→ **WHAT YOU HAVE TO DO**: Return each line of the listing that follows in which the string "will" can be found.

···

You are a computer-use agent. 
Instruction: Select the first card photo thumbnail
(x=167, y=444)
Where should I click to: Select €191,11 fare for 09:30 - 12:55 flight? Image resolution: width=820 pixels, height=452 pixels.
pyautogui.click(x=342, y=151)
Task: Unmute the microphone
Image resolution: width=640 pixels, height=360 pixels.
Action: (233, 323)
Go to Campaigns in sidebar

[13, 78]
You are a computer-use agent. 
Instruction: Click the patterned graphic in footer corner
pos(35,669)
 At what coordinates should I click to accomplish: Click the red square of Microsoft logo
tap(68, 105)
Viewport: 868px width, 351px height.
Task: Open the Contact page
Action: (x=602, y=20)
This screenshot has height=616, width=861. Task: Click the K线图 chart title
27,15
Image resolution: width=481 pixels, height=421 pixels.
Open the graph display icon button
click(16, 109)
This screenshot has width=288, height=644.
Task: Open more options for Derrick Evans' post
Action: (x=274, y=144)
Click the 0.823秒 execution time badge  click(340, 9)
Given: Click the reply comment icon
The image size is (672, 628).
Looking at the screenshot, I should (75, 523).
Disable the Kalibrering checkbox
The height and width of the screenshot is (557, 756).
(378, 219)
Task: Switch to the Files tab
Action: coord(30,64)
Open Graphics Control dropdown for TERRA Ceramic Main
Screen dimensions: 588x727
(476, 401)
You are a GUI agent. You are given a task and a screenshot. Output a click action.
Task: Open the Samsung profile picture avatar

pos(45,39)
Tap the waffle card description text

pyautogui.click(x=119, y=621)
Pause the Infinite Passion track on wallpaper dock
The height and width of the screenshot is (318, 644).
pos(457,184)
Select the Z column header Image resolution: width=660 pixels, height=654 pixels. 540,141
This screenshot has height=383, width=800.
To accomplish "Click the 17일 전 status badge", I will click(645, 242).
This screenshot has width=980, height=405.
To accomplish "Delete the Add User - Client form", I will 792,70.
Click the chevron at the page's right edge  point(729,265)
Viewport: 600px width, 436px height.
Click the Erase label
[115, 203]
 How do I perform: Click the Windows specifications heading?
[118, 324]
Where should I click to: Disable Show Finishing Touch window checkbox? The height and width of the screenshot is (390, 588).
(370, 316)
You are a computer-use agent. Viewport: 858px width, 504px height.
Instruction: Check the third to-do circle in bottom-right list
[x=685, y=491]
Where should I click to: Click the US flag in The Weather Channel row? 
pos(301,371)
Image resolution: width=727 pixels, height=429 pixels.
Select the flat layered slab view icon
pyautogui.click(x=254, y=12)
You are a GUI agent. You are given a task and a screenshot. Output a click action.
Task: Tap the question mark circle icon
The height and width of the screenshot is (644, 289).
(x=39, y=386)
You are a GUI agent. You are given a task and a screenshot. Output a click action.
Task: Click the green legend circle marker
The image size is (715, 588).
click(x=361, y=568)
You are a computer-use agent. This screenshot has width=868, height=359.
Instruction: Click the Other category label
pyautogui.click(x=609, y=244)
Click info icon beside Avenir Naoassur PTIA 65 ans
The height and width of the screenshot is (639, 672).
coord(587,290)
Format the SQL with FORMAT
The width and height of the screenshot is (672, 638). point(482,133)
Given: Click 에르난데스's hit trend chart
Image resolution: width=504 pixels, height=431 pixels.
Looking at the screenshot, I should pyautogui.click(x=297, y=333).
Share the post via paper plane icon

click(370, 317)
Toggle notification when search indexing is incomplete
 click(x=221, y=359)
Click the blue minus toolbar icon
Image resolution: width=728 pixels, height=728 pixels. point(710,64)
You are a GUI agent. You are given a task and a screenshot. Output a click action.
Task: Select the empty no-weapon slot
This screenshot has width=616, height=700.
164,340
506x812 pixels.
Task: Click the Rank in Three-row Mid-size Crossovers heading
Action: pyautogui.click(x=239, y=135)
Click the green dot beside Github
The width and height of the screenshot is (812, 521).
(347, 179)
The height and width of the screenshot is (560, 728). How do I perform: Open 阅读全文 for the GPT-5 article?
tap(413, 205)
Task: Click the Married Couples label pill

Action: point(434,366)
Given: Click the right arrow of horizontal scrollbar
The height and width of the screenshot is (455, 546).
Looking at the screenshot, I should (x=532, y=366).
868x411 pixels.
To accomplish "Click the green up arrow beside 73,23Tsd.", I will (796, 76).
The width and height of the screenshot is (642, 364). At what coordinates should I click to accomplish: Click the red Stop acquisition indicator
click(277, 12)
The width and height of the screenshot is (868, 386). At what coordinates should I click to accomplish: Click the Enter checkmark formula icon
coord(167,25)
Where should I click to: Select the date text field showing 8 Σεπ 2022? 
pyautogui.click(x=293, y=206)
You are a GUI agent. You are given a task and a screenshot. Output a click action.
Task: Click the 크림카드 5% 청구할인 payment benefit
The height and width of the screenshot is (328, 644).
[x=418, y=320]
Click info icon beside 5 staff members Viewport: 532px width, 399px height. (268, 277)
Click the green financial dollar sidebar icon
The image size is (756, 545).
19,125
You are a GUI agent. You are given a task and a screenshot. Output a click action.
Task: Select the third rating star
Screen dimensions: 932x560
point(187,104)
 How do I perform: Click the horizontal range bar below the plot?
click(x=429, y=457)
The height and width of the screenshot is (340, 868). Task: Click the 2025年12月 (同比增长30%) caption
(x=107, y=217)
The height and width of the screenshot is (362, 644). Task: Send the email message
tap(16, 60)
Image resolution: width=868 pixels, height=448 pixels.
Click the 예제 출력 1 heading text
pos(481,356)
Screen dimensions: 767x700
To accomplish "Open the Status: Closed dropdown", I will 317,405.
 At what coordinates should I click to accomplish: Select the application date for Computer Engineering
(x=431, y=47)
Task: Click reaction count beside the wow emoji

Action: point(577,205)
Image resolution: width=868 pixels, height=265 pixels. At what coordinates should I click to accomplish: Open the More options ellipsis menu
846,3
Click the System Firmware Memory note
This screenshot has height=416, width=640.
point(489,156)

···

→ **SOLUTION**:
To accomplish "Click the 17일 전 status badge", I will click(645, 242).
To accomplish "Delete the Add User - Client form", I will 792,70.
To accomplish "Click the green up arrow beside 73,23Tsd.", I will (796, 76).
To accomplish "Open the Status: Closed dropdown", I will 317,405.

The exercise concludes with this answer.